-- Records to process follows --

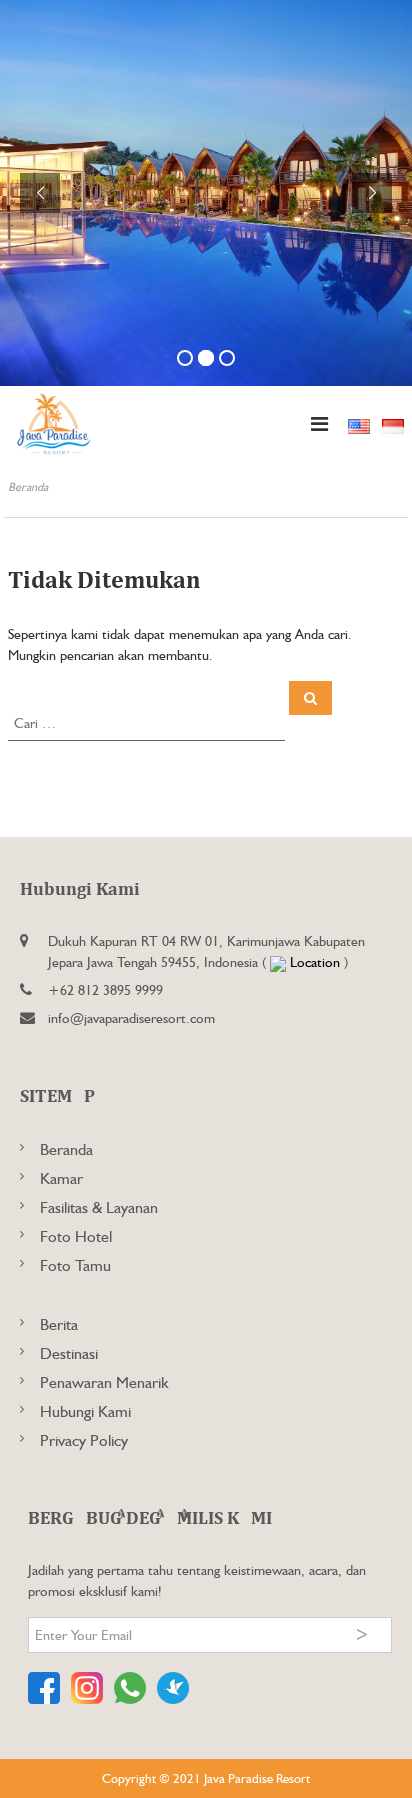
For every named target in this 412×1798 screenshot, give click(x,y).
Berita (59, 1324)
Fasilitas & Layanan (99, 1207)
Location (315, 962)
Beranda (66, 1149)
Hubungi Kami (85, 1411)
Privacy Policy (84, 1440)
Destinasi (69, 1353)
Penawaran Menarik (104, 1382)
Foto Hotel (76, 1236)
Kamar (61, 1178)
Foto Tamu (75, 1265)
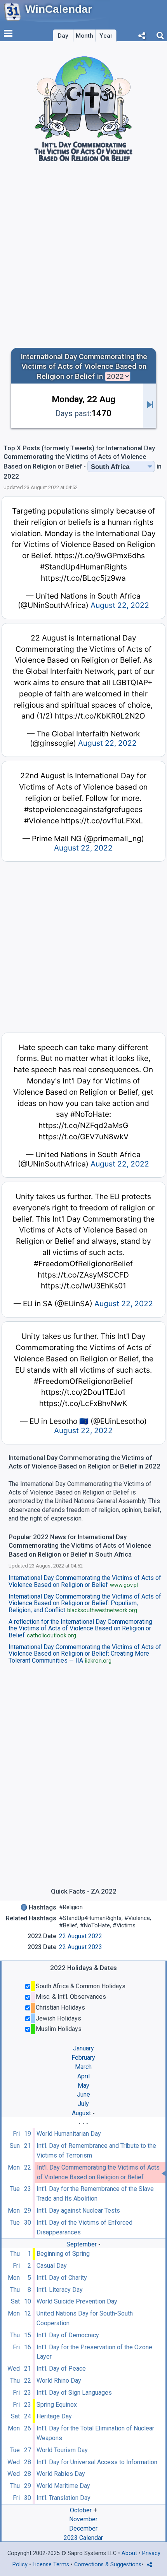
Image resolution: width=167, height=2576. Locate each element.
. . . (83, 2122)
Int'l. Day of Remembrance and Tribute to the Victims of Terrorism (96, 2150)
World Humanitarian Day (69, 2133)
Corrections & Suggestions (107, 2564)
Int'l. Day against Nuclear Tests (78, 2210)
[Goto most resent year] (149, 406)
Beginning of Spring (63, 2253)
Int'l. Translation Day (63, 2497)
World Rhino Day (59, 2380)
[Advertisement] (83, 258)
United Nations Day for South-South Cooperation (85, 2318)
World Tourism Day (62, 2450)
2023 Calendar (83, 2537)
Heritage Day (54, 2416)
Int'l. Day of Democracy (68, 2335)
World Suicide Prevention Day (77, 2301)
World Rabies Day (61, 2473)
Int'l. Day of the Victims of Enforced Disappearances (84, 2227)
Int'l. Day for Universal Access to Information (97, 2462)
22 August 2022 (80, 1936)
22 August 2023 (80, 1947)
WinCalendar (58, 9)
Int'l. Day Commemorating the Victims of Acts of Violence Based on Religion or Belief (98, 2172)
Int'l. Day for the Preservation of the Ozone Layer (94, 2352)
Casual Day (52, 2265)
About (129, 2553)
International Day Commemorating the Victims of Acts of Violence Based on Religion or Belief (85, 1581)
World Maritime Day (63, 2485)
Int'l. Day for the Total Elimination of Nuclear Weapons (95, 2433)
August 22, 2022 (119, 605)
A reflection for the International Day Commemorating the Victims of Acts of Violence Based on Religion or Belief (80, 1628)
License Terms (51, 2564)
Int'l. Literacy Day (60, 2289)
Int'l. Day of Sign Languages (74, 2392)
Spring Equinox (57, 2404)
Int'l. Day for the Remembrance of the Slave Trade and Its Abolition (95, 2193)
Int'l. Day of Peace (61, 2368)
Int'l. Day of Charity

-- Records to process concluded --

What lines of the listing above hold "Victims"? Copy all of them.

Int'l. Day of Remembrance and Tribute to the Victims of Terrorism (96, 2150)
Int'l. Day of the Victims of Enforced Disappearances (84, 2227)
Int'l. Day Commemorating the Victims of Acts of Violence Based on Religion or Belief (98, 2172)
International Day Commemorating the Victims of Acts of Violence Based on Religion or Belief (85, 1581)
A reflection for the International Day Commemorating the Victims of Acts of Violence Based on Religion or Belief (80, 1628)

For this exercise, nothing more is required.